*** EXERCISE MATERIALS Section Begins ***
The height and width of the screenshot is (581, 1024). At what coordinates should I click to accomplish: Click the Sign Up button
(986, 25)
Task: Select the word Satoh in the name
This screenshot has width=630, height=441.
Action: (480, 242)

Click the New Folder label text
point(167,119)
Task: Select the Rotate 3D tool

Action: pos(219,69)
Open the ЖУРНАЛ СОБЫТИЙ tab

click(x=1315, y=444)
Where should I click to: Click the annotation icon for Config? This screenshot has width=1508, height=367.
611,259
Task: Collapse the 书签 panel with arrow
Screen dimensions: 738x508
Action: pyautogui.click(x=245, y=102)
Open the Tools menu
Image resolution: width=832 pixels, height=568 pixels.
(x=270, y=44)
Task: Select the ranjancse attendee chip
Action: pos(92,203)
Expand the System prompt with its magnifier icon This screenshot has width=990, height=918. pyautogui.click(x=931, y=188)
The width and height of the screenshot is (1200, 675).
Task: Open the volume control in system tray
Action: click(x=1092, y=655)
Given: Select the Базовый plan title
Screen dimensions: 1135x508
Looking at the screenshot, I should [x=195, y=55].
*** EXERCISE MATERIALS Section Ends ***
TASK INSTRUCTIONS: Restate the data in full so that no line differs from the original.

REPLY:
The height and width of the screenshot is (581, 1024). At what coordinates should I click to accomplish: Click the Sign Up button
(986, 25)
Task: Select the word Satoh in the name
This screenshot has width=630, height=441.
Action: (480, 242)

Click the New Folder label text
point(167,119)
Task: Select the Rotate 3D tool

Action: pos(219,69)
Open the ЖУРНАЛ СОБЫТИЙ tab

click(x=1315, y=444)
Where should I click to: Click the annotation icon for Config? This screenshot has width=1508, height=367.
611,259
Task: Collapse the 书签 panel with arrow
Screen dimensions: 738x508
Action: pyautogui.click(x=245, y=102)
Open the Tools menu
Image resolution: width=832 pixels, height=568 pixels.
(x=270, y=44)
Task: Select the ranjancse attendee chip
Action: pos(92,203)
Expand the System prompt with its magnifier icon This screenshot has width=990, height=918. pyautogui.click(x=931, y=188)
The width and height of the screenshot is (1200, 675).
Task: Open the volume control in system tray
Action: click(x=1092, y=655)
Given: Select the Базовый plan title
Screen dimensions: 1135x508
Looking at the screenshot, I should [x=195, y=55].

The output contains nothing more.